UMN study shows Black newborns die less often when cared for by Black physicians

Nationally, Black newborns die at a rate three times that of white newborns.


Nur Adam

Roots Community Birth Center building in North Minneapolis as seen on Friday, Sept. 11. Roots is one of the few African American-owned birth centers across the country.

Becca Most, Senior Staff Reporter

Black newborns are more likely to survive when cared for by Black doctors, according to a University of Minnesota study published in August.
Despite infant mortality rates falling in recent decades, Black newborns are three times more likely to die than white newborns nationally. But when they are cared for by Black physicians, the in-hospital death rate of Black newborns is halved, the School of Public Health study found. That sort of mortality rate reduction would prevent about 1,400 in-hospital deaths each year, researchers said.
As part of a collaboration with George Mason University, Harvard Business School and Carlson School of Management, researchers examined 1.8 million births in Florida hospitals from 1992 to 2015. For births classified as more “complicated,” meaning the baby was born under weight, premature or with other health conditions, the racial disparities were even more pronounced. Researchers found no correlation between the mortality rate of women who give birth and the race of their physician.
The study controlled for variables like the health status of the babies, type of insurance, the physician’s training and experience, the hospital and the year of the birth.
Although more research will have to be conducted to determine why these disparities exist, Black people face systemic disadvantages in access to resources, services and opportunities, which can influence their quality of care, co-author Rachel Hardeman, a reproductive health equity researcher at the University, said in an email to the Minnesota Daily. Hardeman is also the first Blue Cross Endowed Professor of Health and Racial Equity, Division of Health Policy and Management.
“Systemic racism affects where Black [people] live, work, learn and worship. It affects what food they have access to, what doctors they are able to see, how they are treated in society and the justice system, and whether they are able to gain positions of political power,” she said in the email. “Birth givers know their own bodies, they know when something is wrong. However, the communication and concerns of Black birth givers is taken less seriously because of implicit bias.”
Dominique Earland, a second year master’s student at the University Medical School, said statistics like these do not surprise her.
A member of the University chapter of White Coats for Black Lives, Earland said systemic racism has always been present in health care. A study published by the Proceeds of the National Academy of Sciences, for instance, found in 2016 that on average Black patients are given less pain medication than white patients.
For students entering the health care field, she said it is the University’s duty to prepare students to be anti-racist and acknowledge their own biases. Following the police killing of George Floyd, hundreds of students, staff, faculty and graduates signed a petition calling for the University Medical School to integrate topics of health equity and structural racism into curricula, among other demands.
“Once you’re in medical school, you take an oath the first week to be professional, to act and serve the public’s best interest,” Earland said. “With those privileges also comes being vocal about things that don’t align with our values.”

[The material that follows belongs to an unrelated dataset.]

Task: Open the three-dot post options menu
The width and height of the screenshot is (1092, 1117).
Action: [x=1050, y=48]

Midwife Rachel Voigt poses for a portrait outside Roots Community Birth Center on Thursday, Sept. 10. Roots is an African American-owned, culturally-centered and midwife-led birth center in North Minneapolis. “The birth center (Roots) model of care has proven effective,” University professor Rachel Hardeman wrote in her 2020 article. (Nur Adam)

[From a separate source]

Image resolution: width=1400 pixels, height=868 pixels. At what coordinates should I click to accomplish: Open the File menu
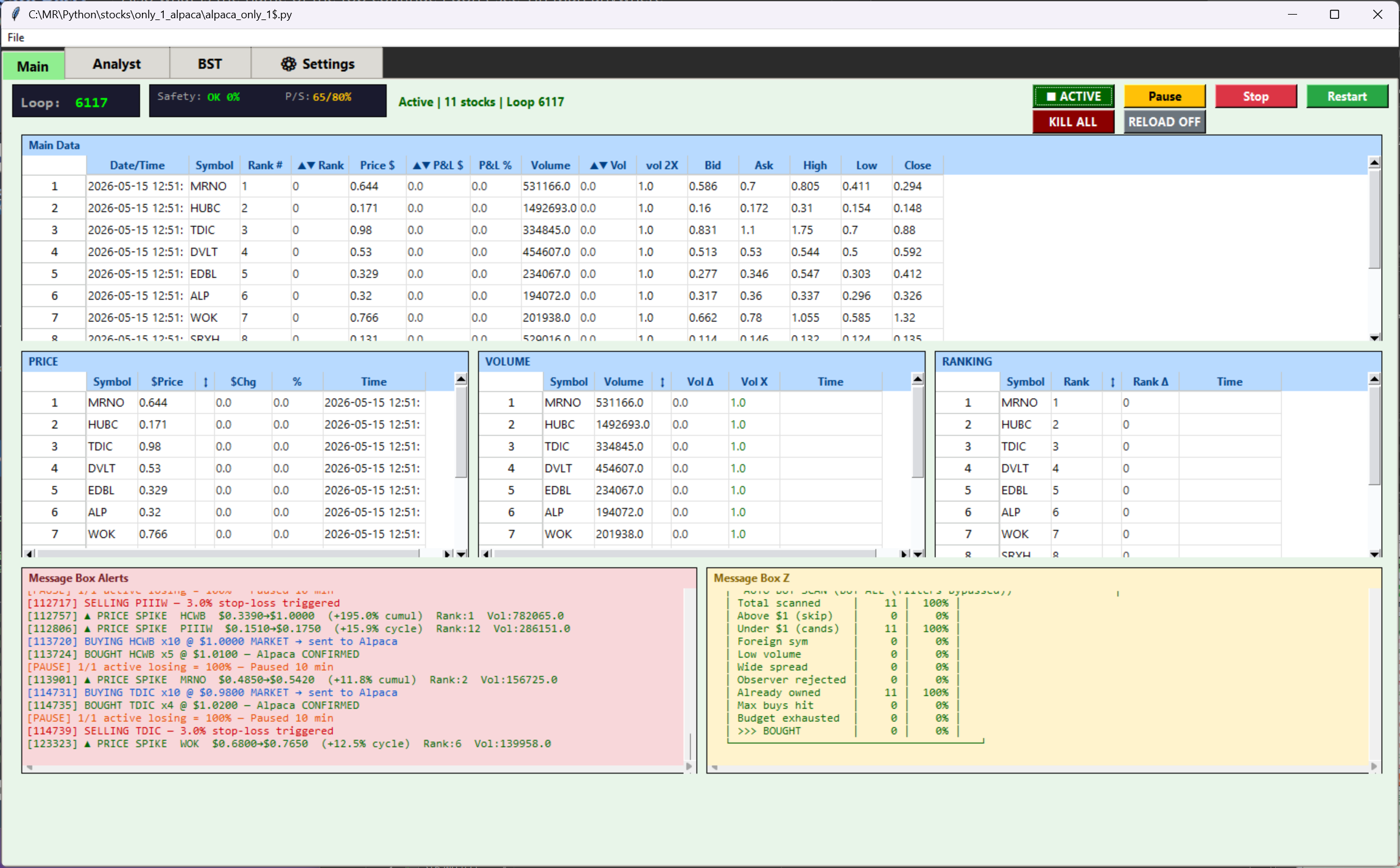pyautogui.click(x=16, y=37)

Rachel Voigt is a midwife at Roots Community Birth Center in North Minneapolis, one of five Black-owned birth centers in the nation. Roots sees many clients who are people of color and 75% of clients are insured through Medicaid. Traditionally, those on state insurance have to pay more out of pocket for extensive prenatal and postpartum care, but in accepting Medicaid beneficiaries, Roots ensures access to lower-income families. Voigt said it is common for clients to find a sense of relief coming to the center after having difficult experiences elsewhere.
“There is definitely a Black maternity health care crisis in the U.S.,” she said. “Lack of access to health care, nutrition, financial disparities — this all stems from systemic racism.”
Another study co-authored by Hardeman in July 2019 analyzed Roots’ culturally centered and community-based care model, which advocates for longer prenatal care and postpartum support customized to the birth giver’s needs. Birth centers operate separate from hospitals and rely on medical interventions only when necessary. Within the first four years of opening in 2015, Roots served 284 families and delivered zero preterm babies. In the United States, Black women are twice as likely to have a premature birth compared to white women, according to the study.
“Our health care system is failing Black babies,” said Hardeman in the email. “I hope that continued research centers racism as a fundamental determinant of health and lifts up the voices & needs of Black birth givers.”